Further, the available monetary remedies for Title VII and Title IX claims differ. Under Title VII, compensatory and punitive damages are statutorily capped on a sliding scale based upon the size of the employer. Under Title IX, compensatory damages are not capped, but punitive damages are not available.
Other legal nuances arise in the interrelationship between Title VII and Title IX employment claims. For example, under Title VII, the Supreme Court has recognized the applicability of the “continuing violation doctrine” to extend the limitations period to bring a claim premised upon an alleged hostile work environment, provided that an act contributing to the claim occurs within the filing period. If so, the entire period of the hostile environment may be considered under Title VII. Courts have disagreed on the propriety of applying the continuing violation doctrine to Title IX’s limitations analysis, which starts with a longer period to file suit that could be even further significantly extended under the continuing violation analysis.
Additionally, courts have found that the preemption question differs where the plaintiff claiming sex discrimination is both a student and an employee of the federally funded educational program. In finding no preemption of a Title IX claim, courts have emphasized that such cases present the special circumstance where discrimination and harassment in a job results in simultaneous harms to both the person’s employment and education.

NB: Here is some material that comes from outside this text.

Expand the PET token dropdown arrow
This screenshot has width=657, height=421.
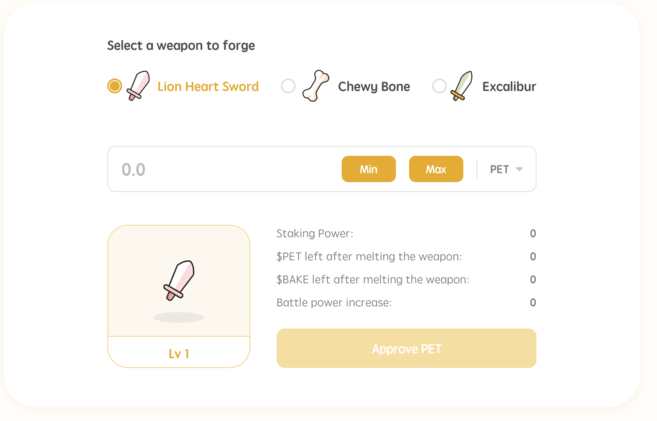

Courts will continue to address whether and to what extent a plaintiff may litigate employment-based Title IX claims with a concurrently pled Title VII claim, which will eventually include determinations by federal appellate courts that have not yet defined the controlling preemption precedent within their circuits. The split in authority, especially if it widens, could provoke Supreme Court review for its resolution. In the meantime, colleges and universities should understand the controlling precedent, if any, within its jurisdiction to evaluate the best strategic and legally supportable defenses against employee lawsuits alleging discrimination or retaliation based upon gender.